What you have to do:
Please repeat each line from the one holding "You are a computer-use agent. Viewport: 531px" through the final line of the data, exactly as it stands, with no pictures.

___ Given data ___

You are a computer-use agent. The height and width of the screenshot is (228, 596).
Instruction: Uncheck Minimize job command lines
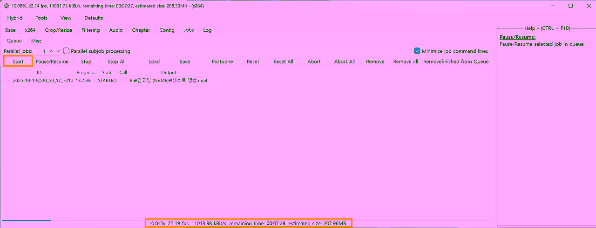click(x=417, y=51)
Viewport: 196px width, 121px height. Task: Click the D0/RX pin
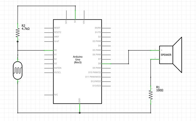(106, 28)
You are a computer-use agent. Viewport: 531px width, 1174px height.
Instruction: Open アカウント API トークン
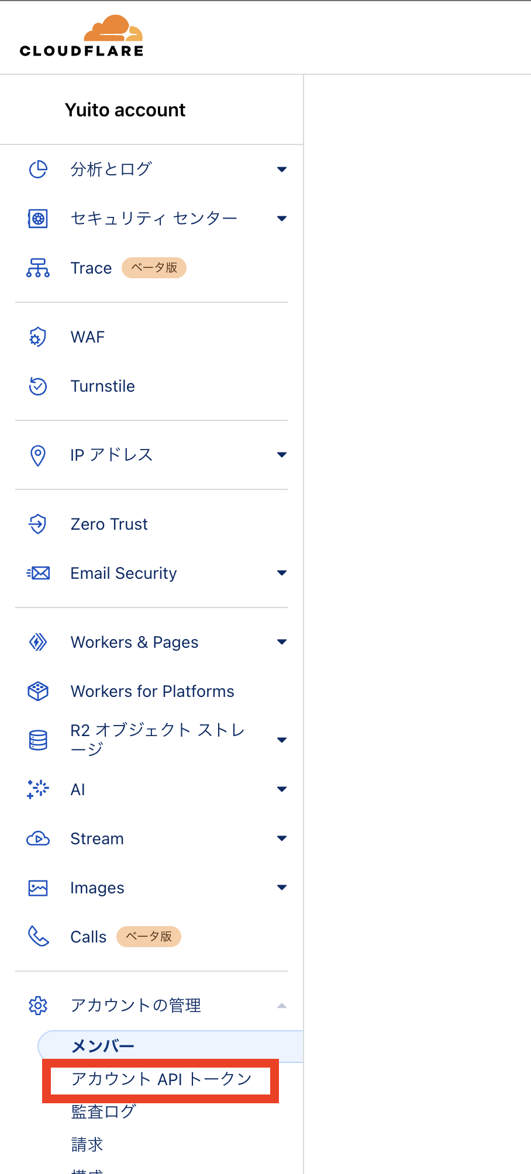pyautogui.click(x=161, y=1080)
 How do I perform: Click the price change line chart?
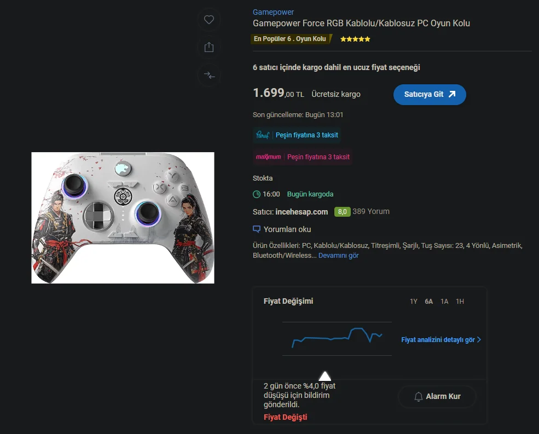tap(337, 338)
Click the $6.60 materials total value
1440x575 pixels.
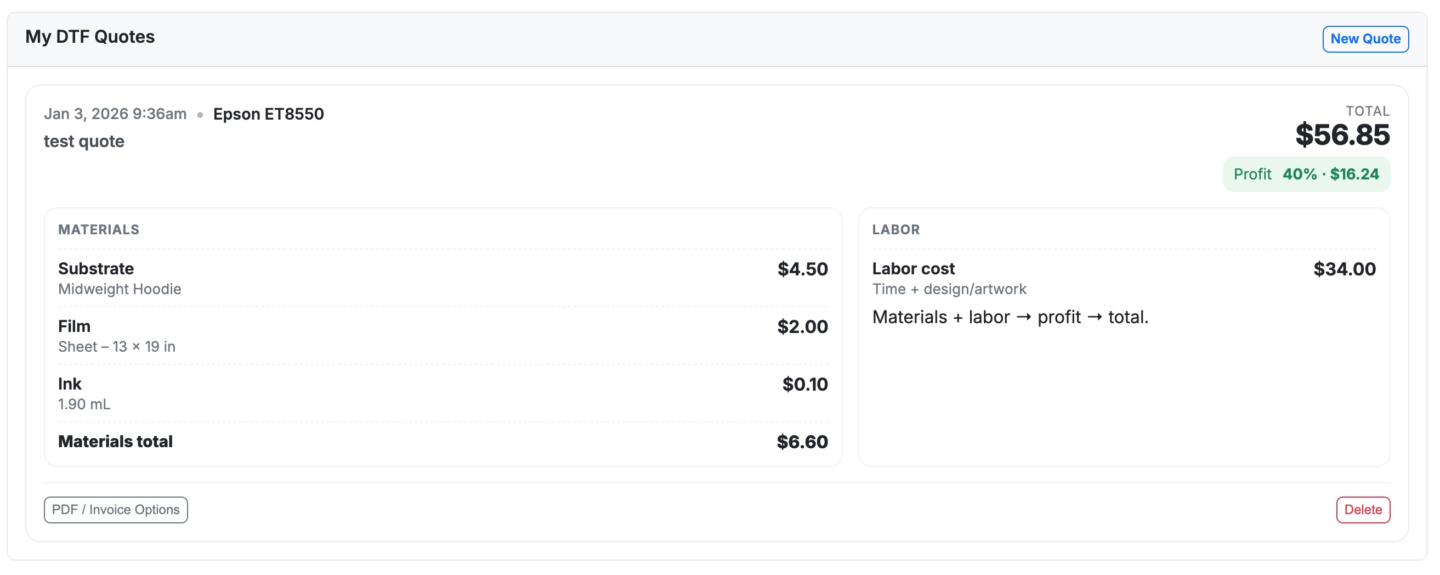click(802, 442)
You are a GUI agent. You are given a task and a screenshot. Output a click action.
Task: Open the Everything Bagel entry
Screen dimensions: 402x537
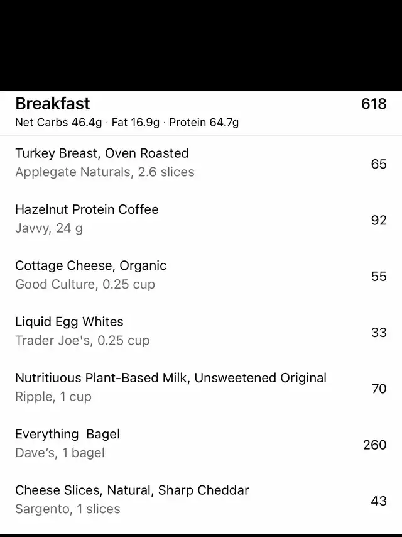pos(67,434)
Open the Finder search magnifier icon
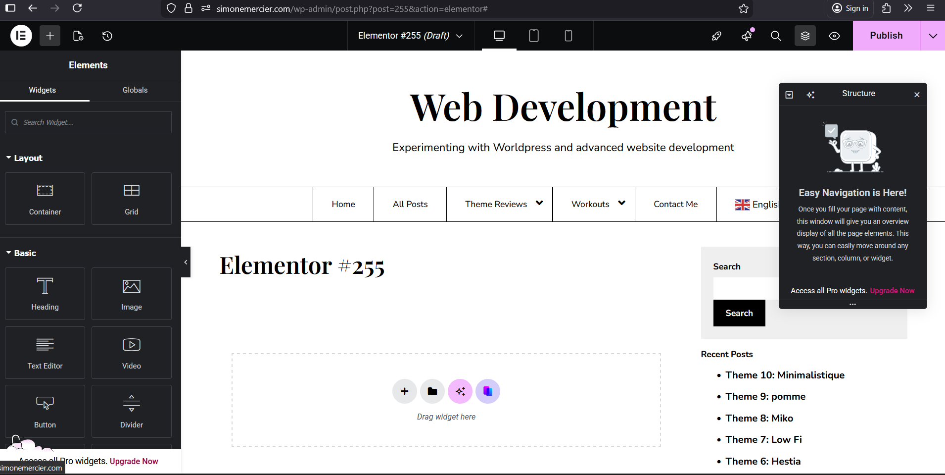The height and width of the screenshot is (475, 945). pos(776,36)
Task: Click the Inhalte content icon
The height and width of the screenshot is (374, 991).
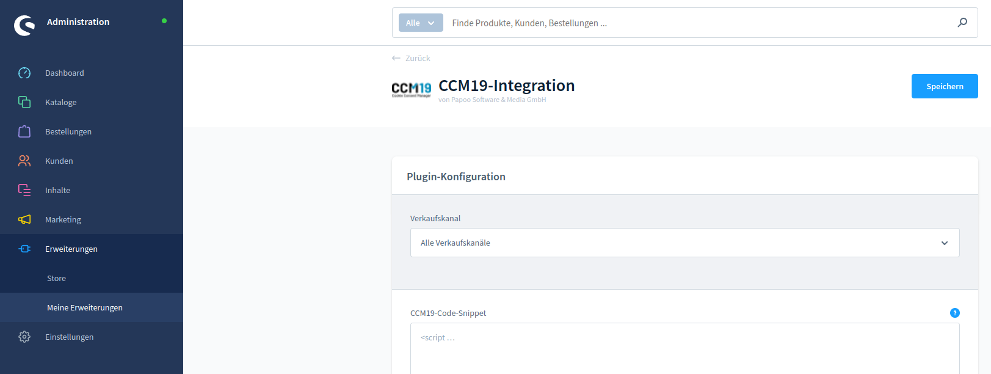Action: pos(24,190)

___

Final answer:
You are a computer-use agent. Viewport: 531px width, 1174px height.
Instruction: Open アカウント API トークン
pyautogui.click(x=161, y=1080)
 How do I perform: Click the price change line chart?
tap(337, 338)
Click the $6.60 materials total value
1440x575 pixels.
click(802, 442)
You are a GUI agent. You are given a task and a screenshot. Output a click action.
Task: Open the Everything Bagel entry
Screen dimensions: 402x537
pos(67,434)
Open the Finder search magnifier icon
The height and width of the screenshot is (475, 945). pos(776,36)
Task: Click the Inhalte content icon
The height and width of the screenshot is (374, 991).
Action: pos(24,190)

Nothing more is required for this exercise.